И, орошая щёки слезами, Магна стала торопливой рукой разрешать на себе пояс туники.
Глава шестнадцатая
Старик! я видал много людей, но такой странной гостьи у меня ещё никогда не случалось… Она и продавала себя и страдала, и всё это вместе меня как будто сдавило за сердце.
Имя Магна принадлежало самой прекрасной, именитой и несчастной женщине в Дамаске.
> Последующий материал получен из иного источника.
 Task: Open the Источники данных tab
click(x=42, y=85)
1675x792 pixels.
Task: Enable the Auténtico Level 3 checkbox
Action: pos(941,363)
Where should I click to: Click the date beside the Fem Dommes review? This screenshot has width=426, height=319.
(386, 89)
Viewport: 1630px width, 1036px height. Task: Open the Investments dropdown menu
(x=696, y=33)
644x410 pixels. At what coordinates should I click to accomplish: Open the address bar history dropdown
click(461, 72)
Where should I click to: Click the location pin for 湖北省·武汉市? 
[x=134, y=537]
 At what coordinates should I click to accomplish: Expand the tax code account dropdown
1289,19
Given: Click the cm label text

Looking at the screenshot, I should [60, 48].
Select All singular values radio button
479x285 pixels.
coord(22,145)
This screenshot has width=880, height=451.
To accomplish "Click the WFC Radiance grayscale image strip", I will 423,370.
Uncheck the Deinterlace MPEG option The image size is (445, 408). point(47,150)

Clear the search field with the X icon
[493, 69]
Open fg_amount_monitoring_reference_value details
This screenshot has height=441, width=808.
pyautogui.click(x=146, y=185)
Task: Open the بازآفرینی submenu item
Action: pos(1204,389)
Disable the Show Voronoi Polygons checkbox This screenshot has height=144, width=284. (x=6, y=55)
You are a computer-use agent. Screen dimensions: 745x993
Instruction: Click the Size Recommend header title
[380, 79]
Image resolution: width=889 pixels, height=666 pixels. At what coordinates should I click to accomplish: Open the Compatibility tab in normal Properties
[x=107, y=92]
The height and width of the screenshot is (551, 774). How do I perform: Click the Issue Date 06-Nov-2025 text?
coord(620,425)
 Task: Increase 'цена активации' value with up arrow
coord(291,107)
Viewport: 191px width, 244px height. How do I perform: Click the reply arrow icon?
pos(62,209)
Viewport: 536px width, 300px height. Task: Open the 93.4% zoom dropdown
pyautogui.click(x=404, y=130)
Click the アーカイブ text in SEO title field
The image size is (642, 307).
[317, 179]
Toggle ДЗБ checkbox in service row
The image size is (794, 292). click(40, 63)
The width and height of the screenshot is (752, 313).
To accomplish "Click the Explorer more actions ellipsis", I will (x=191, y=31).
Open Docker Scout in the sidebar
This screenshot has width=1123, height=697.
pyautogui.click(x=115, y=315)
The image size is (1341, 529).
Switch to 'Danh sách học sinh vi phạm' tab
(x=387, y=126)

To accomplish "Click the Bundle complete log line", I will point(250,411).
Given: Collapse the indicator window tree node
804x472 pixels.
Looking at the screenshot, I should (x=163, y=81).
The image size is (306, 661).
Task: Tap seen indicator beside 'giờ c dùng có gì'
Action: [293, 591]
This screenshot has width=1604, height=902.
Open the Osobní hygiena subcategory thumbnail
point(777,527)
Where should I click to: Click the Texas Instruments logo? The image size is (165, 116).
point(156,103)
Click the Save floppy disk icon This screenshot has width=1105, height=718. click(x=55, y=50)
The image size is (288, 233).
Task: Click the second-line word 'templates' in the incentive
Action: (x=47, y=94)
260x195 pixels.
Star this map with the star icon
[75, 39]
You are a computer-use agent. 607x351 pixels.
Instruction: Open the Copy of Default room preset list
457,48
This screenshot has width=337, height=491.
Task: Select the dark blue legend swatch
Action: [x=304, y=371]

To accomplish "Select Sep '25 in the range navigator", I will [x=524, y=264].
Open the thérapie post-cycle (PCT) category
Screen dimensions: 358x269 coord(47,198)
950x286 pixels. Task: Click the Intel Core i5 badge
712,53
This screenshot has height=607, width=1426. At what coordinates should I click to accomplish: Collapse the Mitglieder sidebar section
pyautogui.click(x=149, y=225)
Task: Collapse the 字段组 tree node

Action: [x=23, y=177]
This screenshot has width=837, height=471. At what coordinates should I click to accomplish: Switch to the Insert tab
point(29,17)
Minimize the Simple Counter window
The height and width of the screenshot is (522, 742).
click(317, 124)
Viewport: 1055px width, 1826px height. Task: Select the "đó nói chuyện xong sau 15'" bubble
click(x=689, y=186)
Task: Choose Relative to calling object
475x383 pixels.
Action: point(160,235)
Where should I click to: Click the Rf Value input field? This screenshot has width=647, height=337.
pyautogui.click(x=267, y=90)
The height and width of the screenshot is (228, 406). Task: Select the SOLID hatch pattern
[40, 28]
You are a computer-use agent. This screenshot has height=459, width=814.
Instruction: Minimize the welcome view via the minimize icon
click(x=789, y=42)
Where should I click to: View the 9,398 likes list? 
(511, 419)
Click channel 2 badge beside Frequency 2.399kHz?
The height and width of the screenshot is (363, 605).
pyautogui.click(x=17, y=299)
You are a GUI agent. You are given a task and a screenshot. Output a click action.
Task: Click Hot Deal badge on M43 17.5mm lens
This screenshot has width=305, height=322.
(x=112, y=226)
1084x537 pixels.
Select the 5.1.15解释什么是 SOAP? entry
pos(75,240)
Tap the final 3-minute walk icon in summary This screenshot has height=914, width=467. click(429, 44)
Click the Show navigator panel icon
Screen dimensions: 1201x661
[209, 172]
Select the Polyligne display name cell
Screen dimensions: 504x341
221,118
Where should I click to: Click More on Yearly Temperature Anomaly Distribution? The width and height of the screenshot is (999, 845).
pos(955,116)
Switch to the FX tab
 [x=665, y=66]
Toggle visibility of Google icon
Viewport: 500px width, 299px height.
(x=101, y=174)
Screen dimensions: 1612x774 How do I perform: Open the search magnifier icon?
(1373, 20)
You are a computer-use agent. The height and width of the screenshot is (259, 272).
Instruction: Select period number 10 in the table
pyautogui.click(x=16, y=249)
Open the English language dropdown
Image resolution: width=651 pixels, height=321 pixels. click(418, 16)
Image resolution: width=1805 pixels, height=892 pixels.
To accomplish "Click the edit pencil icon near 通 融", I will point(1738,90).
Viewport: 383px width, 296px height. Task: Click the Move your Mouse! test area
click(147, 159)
Я знал её ещё в детстве, но не видал её с тех пор, как Магна удалилась от нас с византийцем Руфином, за которого вышла замуж по воле своего отца и своей матери, гордой Альбины.
— Остановись! — вскричал я. — Я тебя узнаю, ты в самом деле благородная Магна, дочь Птоломея, в садах которого я с позволения твоего отца не раз забавлял тебя в детстве моими играми и получал из твоих ласковых рук монеты и пшеничный хлеб, изюм и гранатовые яблоки! Говори мне скорее, что с тобой сделалось, где твой супруг, роскошный богач-византиец Руфин, которого ты так любила? Неужто его поглотили волны моря, или молодую жизнь его пресёк меч переплывшего Понт[34] скифского варвара? Где же твоя семья, где твои дети?
Магна, потупясь, молчала.
— Скажи же по крайней мере, когда ты явилась в Дамаск и зачем ты не у своих здешних родных или не у прежних богатых подруг — у умной Фотины, у учёной Таоры или у целомудренной Сильвии-девы? Зачем быстрые ноги твои принесли тебя к бедному жилищу бесславного скомороха, над которым ты сейчас так жестоко посмеялась, сделав мне в шутку такое нестаточное предложение!